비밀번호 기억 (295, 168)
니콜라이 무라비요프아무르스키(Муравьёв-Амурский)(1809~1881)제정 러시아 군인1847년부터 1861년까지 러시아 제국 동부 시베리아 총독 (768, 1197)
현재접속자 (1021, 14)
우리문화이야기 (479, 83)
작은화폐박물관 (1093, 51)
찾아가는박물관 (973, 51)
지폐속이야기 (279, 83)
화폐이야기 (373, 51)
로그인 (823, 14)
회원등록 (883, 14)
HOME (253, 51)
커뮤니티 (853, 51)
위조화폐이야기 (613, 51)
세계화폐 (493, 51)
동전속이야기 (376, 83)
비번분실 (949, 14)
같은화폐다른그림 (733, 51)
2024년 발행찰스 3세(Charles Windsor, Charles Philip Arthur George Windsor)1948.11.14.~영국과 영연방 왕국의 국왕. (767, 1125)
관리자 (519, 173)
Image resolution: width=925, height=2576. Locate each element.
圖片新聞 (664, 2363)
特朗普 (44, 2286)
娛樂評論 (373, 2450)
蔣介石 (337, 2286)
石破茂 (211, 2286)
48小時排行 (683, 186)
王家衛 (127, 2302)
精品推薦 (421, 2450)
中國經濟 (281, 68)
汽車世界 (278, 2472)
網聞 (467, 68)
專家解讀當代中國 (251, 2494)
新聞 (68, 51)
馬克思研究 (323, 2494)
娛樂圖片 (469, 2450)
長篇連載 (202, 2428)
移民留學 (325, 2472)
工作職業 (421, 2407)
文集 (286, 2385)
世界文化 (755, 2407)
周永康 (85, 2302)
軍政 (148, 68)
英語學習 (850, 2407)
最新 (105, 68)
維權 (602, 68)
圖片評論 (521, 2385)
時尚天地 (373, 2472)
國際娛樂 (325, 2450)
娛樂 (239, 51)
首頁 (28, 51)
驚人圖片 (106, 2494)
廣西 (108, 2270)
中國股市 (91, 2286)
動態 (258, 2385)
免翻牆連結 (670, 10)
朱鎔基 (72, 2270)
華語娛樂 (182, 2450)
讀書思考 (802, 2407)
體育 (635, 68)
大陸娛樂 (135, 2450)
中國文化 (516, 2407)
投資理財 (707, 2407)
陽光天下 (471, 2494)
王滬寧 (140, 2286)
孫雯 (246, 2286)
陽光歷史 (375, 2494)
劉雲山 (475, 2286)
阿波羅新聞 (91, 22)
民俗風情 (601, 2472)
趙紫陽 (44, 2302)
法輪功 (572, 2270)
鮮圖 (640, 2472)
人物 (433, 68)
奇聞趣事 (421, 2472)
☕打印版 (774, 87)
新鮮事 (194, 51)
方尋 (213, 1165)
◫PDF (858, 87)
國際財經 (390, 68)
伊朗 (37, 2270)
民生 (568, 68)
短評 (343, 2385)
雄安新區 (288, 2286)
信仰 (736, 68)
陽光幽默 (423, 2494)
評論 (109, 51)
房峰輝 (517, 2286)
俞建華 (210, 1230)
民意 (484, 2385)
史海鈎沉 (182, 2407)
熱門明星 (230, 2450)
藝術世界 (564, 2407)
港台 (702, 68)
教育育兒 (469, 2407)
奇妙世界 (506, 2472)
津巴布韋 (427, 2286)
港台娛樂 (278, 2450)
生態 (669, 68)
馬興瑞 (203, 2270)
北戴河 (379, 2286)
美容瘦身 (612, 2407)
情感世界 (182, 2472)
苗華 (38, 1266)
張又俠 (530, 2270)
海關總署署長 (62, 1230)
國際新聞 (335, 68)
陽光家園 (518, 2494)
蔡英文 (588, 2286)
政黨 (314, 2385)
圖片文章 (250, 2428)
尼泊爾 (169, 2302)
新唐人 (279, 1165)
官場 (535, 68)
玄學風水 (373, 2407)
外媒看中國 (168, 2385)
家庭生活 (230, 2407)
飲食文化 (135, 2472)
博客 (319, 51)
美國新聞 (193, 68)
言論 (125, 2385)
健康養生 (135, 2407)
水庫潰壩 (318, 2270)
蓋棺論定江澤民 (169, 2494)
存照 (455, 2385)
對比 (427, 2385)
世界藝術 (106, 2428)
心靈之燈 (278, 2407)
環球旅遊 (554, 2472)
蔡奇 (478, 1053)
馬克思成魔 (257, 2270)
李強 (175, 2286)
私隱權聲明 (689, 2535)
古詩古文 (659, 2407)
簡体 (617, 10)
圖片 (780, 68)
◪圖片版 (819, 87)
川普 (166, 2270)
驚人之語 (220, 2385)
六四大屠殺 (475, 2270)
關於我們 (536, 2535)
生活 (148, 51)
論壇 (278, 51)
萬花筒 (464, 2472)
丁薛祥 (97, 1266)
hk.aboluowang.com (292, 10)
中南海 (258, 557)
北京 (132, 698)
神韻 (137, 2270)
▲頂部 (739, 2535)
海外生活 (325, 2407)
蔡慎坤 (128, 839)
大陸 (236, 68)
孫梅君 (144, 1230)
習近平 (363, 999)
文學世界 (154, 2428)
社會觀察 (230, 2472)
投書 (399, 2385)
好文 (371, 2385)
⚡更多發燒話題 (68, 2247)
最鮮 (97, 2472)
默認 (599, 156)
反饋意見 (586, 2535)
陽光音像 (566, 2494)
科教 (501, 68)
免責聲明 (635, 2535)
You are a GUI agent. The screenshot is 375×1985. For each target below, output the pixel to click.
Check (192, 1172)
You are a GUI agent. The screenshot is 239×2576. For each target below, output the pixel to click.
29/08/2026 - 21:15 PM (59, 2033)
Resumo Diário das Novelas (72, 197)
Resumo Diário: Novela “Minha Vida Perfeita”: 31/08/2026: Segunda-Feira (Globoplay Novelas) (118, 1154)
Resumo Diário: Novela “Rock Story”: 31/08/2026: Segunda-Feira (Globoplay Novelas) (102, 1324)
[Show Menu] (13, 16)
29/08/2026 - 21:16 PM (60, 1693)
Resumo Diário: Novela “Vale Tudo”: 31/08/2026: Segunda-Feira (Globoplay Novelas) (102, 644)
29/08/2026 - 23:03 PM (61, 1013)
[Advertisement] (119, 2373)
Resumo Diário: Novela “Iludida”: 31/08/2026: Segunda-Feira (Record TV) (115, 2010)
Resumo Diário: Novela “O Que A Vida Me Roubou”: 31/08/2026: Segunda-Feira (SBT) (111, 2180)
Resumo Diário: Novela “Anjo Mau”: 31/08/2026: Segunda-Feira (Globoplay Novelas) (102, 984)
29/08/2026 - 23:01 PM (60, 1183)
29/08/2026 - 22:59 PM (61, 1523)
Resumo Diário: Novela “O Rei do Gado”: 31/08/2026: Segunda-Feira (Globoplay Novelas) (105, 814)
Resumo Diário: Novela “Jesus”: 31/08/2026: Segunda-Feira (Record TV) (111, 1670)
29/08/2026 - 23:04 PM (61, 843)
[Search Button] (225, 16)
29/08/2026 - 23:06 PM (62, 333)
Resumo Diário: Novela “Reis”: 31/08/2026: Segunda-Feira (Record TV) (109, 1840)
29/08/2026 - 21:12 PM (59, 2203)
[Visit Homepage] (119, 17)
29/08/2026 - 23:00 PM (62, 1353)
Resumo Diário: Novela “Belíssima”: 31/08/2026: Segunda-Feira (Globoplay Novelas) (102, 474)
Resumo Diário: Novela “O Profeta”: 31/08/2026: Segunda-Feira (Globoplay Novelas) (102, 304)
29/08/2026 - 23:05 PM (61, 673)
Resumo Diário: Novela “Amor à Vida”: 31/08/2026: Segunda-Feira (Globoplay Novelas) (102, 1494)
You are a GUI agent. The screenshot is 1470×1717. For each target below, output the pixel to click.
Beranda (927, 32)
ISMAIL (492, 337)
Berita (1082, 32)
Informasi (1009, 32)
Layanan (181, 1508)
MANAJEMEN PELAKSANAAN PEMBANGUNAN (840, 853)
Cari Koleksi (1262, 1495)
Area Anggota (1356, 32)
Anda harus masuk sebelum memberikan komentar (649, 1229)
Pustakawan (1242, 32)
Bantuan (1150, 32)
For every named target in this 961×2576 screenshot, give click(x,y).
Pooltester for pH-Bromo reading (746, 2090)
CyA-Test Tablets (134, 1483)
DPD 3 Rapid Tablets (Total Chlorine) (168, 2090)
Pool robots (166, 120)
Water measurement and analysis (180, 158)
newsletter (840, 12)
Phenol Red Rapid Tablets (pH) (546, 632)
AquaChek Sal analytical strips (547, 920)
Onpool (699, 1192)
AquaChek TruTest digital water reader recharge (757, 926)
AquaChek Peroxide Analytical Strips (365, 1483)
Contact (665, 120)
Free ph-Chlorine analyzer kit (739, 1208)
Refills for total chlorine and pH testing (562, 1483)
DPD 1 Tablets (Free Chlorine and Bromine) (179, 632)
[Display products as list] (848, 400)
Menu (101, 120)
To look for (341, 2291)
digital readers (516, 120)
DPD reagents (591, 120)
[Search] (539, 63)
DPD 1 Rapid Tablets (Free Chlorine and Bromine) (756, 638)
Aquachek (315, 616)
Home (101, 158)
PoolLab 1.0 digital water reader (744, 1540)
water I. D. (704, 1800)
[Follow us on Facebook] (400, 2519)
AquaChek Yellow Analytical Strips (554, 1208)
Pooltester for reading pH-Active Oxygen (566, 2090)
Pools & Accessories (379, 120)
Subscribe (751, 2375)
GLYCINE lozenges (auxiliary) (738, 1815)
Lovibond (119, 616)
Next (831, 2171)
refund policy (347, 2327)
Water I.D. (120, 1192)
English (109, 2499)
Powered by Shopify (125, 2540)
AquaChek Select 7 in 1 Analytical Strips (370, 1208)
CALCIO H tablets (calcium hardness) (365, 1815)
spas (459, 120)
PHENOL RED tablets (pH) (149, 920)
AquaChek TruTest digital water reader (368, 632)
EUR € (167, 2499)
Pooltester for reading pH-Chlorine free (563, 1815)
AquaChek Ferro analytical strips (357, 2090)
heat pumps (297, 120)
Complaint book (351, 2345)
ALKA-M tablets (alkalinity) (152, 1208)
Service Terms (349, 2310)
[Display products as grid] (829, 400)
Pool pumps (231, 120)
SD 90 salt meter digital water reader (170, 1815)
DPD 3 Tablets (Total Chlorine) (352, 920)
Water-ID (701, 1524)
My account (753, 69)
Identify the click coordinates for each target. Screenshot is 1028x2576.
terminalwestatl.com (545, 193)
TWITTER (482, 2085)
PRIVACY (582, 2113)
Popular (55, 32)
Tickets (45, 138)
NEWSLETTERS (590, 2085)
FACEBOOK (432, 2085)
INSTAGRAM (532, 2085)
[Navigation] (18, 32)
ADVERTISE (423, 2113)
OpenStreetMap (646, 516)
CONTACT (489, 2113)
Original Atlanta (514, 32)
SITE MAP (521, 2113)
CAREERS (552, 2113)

◇ ◇ ◇ ◇ ◇ ◇ ◇

The required answer is each line of the data in which the word "Record" appears.

__Reply__
Resumo Diário: Novela “Iludida”: 31/08/2026: Segunda-Feira (Record TV) (115, 2010)
Resumo Diário: Novela “Jesus”: 31/08/2026: Segunda-Feira (Record TV) (111, 1670)
Resumo Diário: Novela “Reis”: 31/08/2026: Segunda-Feira (Record TV) (109, 1840)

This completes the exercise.